Síntomas de locura colectiva

Lobisón 

Parece lógico pensar que los momentos de crisis económica aguda tienen efectos sociales poco previsibles, y entre los sociólogos, que ya eran audaces mucho antes de que las tertulias ofrecieran campo libre a la imaginación, no faltan los que relacionan los ciclos económicos con la moda: habiendo sido la minifalda el emblema de los felices años sesenta, la crisis de los setenta y primero ochenta debía conducir inevitablemente a un alargamiento del vestido femenino. ¿Por qué no? Quizá los economistas deberían vigilar más la longitud de las faldas en vez de hacer encuestas a los empresarios.

 

Con la misma o menor audacia se podría pensar que atravesamos ahora una fase de locura colectiva, quizá traída por la crisis económica, de la que pueden advertirse síntomas por todas partes. Uno de los más notables es el desvarío de eminentes representantes de la Iglesia española, que en su afán de dar la batalla al aborto se preguntan si la violación debería ser despenalizada —una vez que se niega el sagrado vínculo entre sexo y reproducción— o dudan de la importancia de los abusos sexuales a miles de niños realizados durante décadas por sus colegas irlandeses.

 

Se podría pensar que estamos ante un problema de delirio ideológico: metidos en su locura dogmática estos excelentes clérigos no son capaces de ponerse en el lugar de las víctimas de atrocidades reales, mientras que les resulta fácil, al parecer, identificarse con un embrión humano que sería poseedor, desde el mismo momento de su concepción, de un alma inmortal. Bastante patológico, pero quizá consecuencia de sus creencias.

 

Sin embargo, hay algo más: una evidente falta de prudencia al valorar las consecuencias de sus mensajes.
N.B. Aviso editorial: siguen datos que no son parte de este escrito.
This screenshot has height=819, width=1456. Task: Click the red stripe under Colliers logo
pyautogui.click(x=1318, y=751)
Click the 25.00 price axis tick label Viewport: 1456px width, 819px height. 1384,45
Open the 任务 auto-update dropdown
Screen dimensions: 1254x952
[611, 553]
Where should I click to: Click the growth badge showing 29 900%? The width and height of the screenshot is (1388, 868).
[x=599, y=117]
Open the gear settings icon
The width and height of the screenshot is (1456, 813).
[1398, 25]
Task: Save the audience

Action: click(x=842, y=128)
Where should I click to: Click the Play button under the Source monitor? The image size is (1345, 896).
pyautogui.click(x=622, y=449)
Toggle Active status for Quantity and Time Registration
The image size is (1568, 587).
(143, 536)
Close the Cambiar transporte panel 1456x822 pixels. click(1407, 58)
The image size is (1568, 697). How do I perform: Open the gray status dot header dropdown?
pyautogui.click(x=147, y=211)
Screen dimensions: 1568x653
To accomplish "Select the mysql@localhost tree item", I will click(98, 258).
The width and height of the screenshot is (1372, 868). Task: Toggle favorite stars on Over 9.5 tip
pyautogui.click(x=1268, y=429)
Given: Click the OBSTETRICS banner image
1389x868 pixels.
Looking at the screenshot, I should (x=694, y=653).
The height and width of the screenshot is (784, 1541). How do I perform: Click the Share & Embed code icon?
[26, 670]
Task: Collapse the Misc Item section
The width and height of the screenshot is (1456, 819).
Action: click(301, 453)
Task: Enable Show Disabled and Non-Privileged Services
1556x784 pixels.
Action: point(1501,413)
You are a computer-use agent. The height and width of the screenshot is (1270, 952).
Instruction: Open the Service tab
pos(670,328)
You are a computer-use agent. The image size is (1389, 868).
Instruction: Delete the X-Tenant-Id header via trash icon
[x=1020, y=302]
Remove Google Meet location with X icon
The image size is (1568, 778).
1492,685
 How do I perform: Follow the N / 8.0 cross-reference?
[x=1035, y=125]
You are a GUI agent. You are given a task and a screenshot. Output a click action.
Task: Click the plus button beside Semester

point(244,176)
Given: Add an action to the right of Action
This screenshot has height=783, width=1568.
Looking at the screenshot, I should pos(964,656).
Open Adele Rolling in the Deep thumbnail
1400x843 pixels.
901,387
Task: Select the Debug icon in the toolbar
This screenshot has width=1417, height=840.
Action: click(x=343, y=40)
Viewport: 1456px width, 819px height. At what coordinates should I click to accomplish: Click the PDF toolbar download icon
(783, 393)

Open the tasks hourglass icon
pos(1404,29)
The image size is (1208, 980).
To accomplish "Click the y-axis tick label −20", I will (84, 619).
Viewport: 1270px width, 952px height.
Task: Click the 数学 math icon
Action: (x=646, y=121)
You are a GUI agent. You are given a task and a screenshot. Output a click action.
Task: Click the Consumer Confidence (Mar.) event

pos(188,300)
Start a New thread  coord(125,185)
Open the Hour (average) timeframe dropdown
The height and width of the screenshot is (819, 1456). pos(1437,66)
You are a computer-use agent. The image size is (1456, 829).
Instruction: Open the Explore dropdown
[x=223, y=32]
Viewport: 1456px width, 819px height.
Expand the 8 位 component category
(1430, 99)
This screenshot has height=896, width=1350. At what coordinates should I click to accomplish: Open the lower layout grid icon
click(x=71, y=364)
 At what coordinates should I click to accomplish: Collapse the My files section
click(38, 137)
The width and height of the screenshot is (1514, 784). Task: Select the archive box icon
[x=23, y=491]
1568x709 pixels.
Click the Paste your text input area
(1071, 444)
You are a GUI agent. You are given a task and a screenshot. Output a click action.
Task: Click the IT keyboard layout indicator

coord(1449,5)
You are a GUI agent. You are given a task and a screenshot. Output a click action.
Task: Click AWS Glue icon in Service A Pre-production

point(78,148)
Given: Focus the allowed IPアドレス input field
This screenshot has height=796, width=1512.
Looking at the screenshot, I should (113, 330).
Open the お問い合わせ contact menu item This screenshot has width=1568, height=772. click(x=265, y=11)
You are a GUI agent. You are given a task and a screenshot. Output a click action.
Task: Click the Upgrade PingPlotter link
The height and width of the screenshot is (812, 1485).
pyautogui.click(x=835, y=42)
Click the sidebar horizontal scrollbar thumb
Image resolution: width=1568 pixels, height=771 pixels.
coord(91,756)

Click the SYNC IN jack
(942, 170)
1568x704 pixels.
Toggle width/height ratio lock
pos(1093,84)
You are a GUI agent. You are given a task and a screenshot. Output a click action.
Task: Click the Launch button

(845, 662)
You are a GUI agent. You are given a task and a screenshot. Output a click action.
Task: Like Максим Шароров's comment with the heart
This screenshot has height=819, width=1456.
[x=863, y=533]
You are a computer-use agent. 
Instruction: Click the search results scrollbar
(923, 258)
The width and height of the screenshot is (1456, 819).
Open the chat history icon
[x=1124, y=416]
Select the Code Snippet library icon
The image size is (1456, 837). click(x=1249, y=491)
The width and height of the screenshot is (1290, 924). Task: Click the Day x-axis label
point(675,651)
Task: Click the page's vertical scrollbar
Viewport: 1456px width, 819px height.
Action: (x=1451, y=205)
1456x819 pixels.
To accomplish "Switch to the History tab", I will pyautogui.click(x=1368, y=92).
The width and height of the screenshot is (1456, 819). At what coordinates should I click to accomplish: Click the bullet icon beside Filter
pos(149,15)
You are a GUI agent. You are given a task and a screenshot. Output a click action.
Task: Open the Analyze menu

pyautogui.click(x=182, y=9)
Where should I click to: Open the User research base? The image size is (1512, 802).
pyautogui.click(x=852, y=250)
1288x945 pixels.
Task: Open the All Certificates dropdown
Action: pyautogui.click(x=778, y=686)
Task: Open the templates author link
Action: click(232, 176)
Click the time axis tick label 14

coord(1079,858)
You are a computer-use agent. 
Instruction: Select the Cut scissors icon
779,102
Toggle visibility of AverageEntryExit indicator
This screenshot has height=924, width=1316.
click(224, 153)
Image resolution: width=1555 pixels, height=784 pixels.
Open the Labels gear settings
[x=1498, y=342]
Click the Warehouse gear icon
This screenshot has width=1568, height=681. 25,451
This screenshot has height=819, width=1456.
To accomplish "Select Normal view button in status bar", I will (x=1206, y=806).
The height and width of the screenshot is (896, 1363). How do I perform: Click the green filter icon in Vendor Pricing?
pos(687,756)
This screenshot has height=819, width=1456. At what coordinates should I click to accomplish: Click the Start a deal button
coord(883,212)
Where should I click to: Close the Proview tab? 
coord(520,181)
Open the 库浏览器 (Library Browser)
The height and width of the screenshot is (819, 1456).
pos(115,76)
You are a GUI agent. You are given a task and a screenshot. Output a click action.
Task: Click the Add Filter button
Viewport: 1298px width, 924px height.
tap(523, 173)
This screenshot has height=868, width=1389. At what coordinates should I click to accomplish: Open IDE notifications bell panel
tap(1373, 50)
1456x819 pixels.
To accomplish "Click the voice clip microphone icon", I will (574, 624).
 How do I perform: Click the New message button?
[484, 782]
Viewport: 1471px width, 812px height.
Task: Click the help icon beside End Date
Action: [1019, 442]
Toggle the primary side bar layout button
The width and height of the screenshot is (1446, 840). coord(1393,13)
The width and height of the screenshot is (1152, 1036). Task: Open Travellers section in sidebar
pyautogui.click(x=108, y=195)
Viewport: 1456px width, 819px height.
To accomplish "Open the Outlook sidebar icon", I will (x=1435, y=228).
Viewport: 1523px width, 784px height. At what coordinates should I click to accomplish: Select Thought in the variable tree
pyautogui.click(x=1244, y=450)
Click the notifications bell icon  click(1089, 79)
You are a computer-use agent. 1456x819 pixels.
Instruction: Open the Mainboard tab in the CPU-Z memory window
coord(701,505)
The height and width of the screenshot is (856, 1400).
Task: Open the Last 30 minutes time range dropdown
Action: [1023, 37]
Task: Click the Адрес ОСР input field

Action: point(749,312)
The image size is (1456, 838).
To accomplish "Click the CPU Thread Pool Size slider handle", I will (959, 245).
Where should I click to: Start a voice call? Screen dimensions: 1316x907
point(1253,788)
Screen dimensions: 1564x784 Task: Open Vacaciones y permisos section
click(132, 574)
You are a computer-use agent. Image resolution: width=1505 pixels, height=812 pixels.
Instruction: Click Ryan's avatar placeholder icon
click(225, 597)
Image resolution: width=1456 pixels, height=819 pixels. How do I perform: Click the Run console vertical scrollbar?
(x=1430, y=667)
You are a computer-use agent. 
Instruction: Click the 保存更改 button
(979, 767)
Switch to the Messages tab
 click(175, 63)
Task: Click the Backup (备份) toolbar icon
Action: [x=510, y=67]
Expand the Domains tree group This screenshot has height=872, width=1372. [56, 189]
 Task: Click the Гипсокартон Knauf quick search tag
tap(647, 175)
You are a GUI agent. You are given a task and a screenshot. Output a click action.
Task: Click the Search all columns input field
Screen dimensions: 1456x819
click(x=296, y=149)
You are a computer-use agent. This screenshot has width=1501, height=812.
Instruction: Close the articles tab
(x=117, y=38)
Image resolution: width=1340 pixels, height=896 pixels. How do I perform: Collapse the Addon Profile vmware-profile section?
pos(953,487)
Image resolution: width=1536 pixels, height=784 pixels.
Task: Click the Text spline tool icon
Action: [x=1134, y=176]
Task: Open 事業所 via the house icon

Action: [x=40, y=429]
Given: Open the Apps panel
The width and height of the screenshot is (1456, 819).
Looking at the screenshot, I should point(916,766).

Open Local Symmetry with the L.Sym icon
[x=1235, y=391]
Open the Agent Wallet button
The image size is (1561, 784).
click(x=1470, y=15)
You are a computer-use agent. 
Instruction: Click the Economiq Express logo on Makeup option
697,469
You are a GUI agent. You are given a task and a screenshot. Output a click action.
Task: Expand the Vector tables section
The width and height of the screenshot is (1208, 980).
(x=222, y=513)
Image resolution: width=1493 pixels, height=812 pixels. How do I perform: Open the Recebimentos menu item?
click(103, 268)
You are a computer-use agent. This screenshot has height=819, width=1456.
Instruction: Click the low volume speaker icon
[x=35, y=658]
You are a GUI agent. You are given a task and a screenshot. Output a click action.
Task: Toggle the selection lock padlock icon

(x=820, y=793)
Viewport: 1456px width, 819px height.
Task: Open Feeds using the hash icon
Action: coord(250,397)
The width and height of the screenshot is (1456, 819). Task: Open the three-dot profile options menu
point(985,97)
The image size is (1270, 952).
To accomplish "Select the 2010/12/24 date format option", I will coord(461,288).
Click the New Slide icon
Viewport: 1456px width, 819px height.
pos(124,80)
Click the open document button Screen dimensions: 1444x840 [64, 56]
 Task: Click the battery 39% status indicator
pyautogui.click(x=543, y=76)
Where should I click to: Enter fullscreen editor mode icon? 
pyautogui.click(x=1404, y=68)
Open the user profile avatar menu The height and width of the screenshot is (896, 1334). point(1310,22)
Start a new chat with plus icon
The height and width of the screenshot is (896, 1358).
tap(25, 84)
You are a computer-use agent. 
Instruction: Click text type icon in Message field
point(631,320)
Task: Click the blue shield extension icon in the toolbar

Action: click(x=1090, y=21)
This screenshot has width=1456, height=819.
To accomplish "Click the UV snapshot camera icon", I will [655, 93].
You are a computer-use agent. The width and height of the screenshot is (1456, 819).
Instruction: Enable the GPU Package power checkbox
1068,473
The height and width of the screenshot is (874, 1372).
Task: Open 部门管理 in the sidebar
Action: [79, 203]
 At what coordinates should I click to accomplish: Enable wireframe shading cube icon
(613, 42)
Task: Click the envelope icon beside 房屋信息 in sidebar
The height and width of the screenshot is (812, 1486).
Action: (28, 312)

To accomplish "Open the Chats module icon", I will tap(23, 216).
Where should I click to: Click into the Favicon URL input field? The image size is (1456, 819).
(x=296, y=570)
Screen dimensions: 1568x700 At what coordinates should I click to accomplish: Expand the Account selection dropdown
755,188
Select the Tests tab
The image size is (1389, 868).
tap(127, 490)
El autor del texto en el que se especula sobre la despenalización de la violación es consciente de que le pueden acusar de frivolizar, pero aun así realiza su provocativo razonamiento. Puesto que el cambio legal que se plantea no parece justificar que se arroje a los leones —es improbable que aumente el número de interrupciones del embarazo—, cabe temer que sea víctima de una exaltación colectiva, a la que no deberíamos atribuir un origen químico, sino psicológico.

 

El pobre Weber parecía creer que con unos sueldos decorosos y cierto orgullo de cuerpo se podía lograr que los funcionarios pusieran el cumplimiento de sus funciones (de su deber) por encima de cualquier otro interés. Algunas actuaciones judiciales parecen demostrar que o bien los jueces no son exactamente funcionarios o bien Weber era demasiado optimista. Por alguna razón un número significativo de jueces hace cosas raras, que sólo se podrían explicar como reflejo de intereses extrajudiciales o bien, ay, como fruto de un ataque de locura colectiva.

 

Naturalmente debemos descartar la hipótesis de que la admisión a trámite de la querella de Manos Limpias contra Garzón sea fruto de presiones o de las afinidades políticas de los magistrados del Supremo que así han resuelto (si no descartáramos esa posibilidad podríamos incurrir en un delito). Luego sólo cabe pensar nuevamente que es fruto de un clima colectivo que les impide valorar el riesgo de su decisión, que puede tener elevados costes en términos de la imagen institucional del alto tribunal.

 

Porque el entusiasmo con el que el PP ha acogido la decisión, sumado a los peculiares rasgos de la entidad querellante, pueden hacer pensar a mucha gente que se trata de una maniobra política contra Garzón, o, peor aún una vendetta por su actuación contra la trama de Correa y sus conexiones en el PP. Imagínense además si el Tribunal Superior de Justicia de Valencia archiva la causa contra Camps y paralelamente vemos a Garzón acudir al Supremo como imputado.

 

Lo que está en juego, lógicamente, no es el mayor o menor acierto de las actuaciones del juez Garzón, ni tampoco la valoración de su persona. Lo que está en juego es la imagen del Tribunal Supremo convertido en parte o en campo de una batalla política, contra una persona que con razón o no se ha convertido en símbolo de la imparcialidad de la justicia. La sospecha de que a él no se le aplica esa imparcialidad puede hacer más daño a la institución que la decisión equivocada de cualquier juez.

 

Uno de los problemas más graves de la polarización o crispación política es que impide a la parte que está lanzada a la ofensiva valorar el impacto de sus acciones sobre el conjunto de la opinión pública. Esto lleva a indeseables sorpresas: la cara de Aznar el 14-M lo resume todo, pero el actual sentimiento de soledad de Cheney revela también lo efímeras que son las euforias políticas. O los ataques de locura colectiva.